The old plants are worth preserving because they represent North Carolina’s “industrialization at the turn of the 20th century,” said Myrick Howard, president of Preservation North Carolina. “The textile and tobacco industries provided the capital for the rise of our modern banking and energy industries.”

A big user of the tax-credit program is Wexford Science & Technology, a unit of San Diego-based BioMed Realty Trust Inc., BMR +0.66% which has renovated three former R.J. Reynolds tobacco factories in Winston-Salem.
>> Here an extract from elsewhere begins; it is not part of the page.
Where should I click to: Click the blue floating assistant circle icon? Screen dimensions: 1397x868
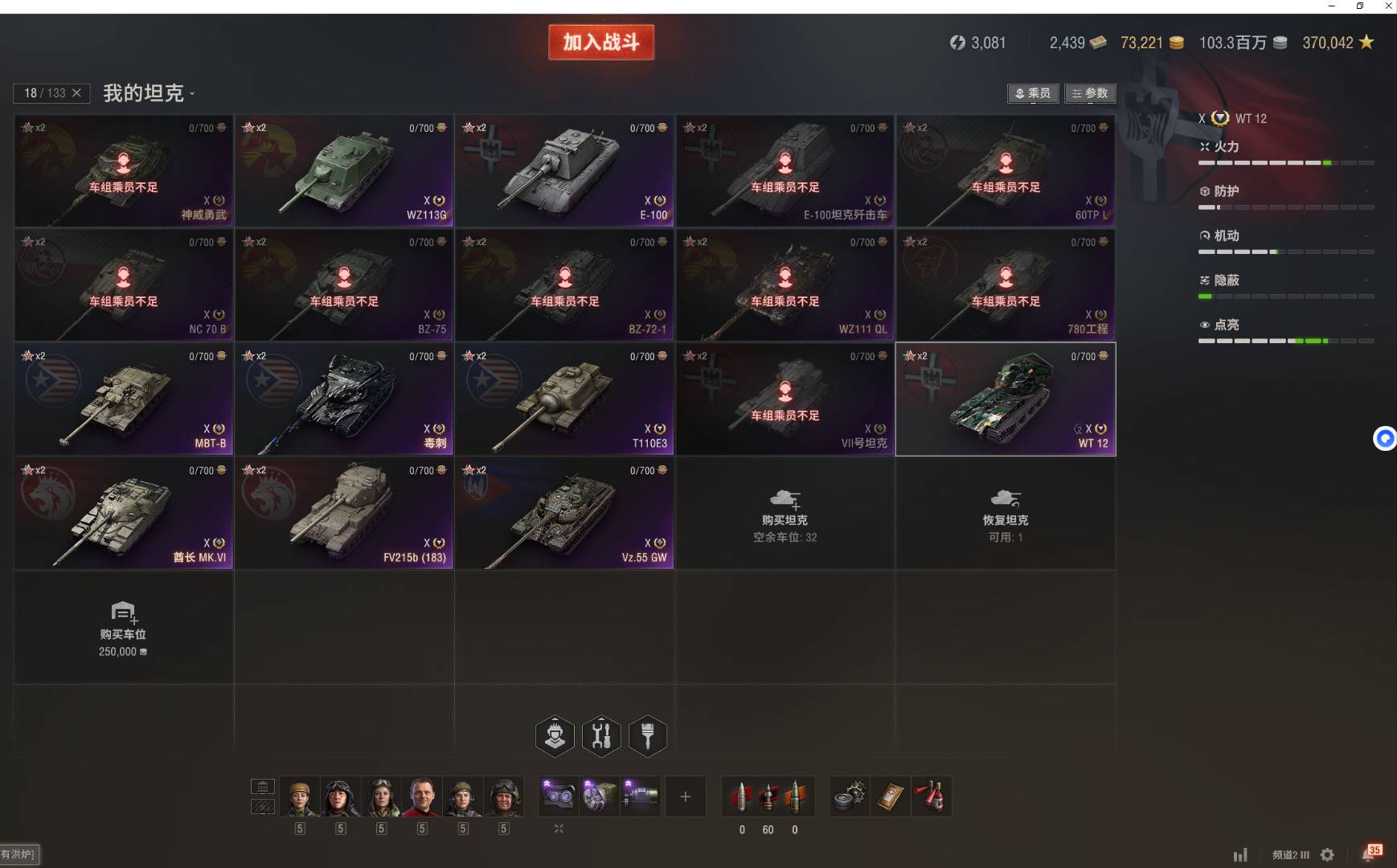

The old tobacco factories are part of the Wake Forest Innovation Quarter biomedical-science and information-technology hub, where researchers are working on treatments for smoking-related ailments.

This redevelopment is leading to new apartment communities being developed as well, including one of PTAA’s newest members, Plant 64.

Wake Forest Innovation Quarter in Winston-Salem

*Please note that this is a cross post of a piece I wrote for the blog at work.

Winston-Salem Doc’s Orgasmatron Can’t Get Lift Off

Following is the true story of a Winston-Salem doctor who has discovered a way to give women an orgasm with the push of a button, but can't get his device to market because of a surprising lack of volunteers and funding:

The doctor who discovered in 2001 that a pain-relief implant could also trigger orgasms is still struggling to raise interest in studying it further.

Stuart Meloy, a surgeon at Piedmont Anesthesia and Pain Consultants in Winston-Salem, North Carolina, was investigating how the device could be used to treat woman who have difficulty achieving orgasm, but we reported in 2003 that volunteers for early tests were proving hard to find.

As of 2014, the massive media interest in the device has not translated into the $6 million that Meloy estimates would be needed to run a full trial…

Meloy stumbled on the idea while performing a routine pain-relief operation. "We implant electrodes into the spine and use electrical pulses to modify the pain signals passing along the nerves," he told New Scientist in 2001. The patient remains conscious during the operation to help the surgeon find the best position for the electrodes. Meloy's breakthrough came one day when he failed to hit the right spot. "I was placing the electrodes and suddenly the woman started exclaiming emphatically," he says. "I asked her what was up and she said, `You're going to have to teach my husband to do that'."

This is an obvious candidate for a Kickstarter campaign.